Exercise goal ::
Reproduce, without any change, the span of lines from the opening of the records below to the line containing "Given: Select the", inclusive.

*** Opening of Data for review ***

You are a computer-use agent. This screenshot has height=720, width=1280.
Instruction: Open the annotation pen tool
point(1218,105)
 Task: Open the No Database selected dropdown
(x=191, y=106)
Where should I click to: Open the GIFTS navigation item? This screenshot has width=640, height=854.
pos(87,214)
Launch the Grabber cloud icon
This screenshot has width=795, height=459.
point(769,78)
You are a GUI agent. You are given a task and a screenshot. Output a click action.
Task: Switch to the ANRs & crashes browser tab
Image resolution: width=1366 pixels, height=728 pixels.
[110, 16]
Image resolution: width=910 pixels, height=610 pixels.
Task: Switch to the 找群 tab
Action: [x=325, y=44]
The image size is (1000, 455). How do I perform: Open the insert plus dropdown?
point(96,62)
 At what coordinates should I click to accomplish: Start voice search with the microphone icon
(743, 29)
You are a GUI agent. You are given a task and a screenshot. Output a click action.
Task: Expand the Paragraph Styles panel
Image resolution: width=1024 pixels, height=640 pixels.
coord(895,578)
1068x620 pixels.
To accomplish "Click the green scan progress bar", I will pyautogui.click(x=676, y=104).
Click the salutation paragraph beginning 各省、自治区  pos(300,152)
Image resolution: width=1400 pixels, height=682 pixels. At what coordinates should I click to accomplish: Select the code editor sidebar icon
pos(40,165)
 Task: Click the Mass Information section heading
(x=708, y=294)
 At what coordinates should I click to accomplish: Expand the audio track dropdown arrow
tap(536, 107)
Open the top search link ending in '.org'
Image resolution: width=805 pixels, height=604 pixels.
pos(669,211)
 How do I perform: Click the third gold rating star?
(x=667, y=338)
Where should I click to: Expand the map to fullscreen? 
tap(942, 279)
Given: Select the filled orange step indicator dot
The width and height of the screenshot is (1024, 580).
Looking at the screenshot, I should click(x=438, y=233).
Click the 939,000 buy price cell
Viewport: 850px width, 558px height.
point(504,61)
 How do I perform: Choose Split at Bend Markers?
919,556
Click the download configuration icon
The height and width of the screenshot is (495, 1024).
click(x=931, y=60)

*** Close of Data for review ***

Exercise output ::
You are a computer-use agent. This screenshot has height=720, width=1280.
Instruction: Open the annotation pen tool
point(1218,105)
 Task: Open the No Database selected dropdown
(x=191, y=106)
Where should I click to: Open the GIFTS navigation item? This screenshot has width=640, height=854.
pos(87,214)
Launch the Grabber cloud icon
This screenshot has width=795, height=459.
point(769,78)
You are a GUI agent. You are given a task and a screenshot. Output a click action.
Task: Switch to the ANRs & crashes browser tab
Image resolution: width=1366 pixels, height=728 pixels.
[110, 16]
Image resolution: width=910 pixels, height=610 pixels.
Task: Switch to the 找群 tab
Action: [x=325, y=44]
The image size is (1000, 455). How do I perform: Open the insert plus dropdown?
point(96,62)
 At what coordinates should I click to accomplish: Start voice search with the microphone icon
(743, 29)
You are a GUI agent. You are given a task and a screenshot. Output a click action.
Task: Expand the Paragraph Styles panel
Image resolution: width=1024 pixels, height=640 pixels.
coord(895,578)
1068x620 pixels.
To accomplish "Click the green scan progress bar", I will pyautogui.click(x=676, y=104).
Click the salutation paragraph beginning 各省、自治区  pos(300,152)
Image resolution: width=1400 pixels, height=682 pixels. At what coordinates should I click to accomplish: Select the code editor sidebar icon
pos(40,165)
 Task: Click the Mass Information section heading
(x=708, y=294)
 At what coordinates should I click to accomplish: Expand the audio track dropdown arrow
tap(536, 107)
Open the top search link ending in '.org'
Image resolution: width=805 pixels, height=604 pixels.
pos(669,211)
 How do I perform: Click the third gold rating star?
(x=667, y=338)
Where should I click to: Expand the map to fullscreen? 
tap(942, 279)
Given: Select the filled orange step indicator dot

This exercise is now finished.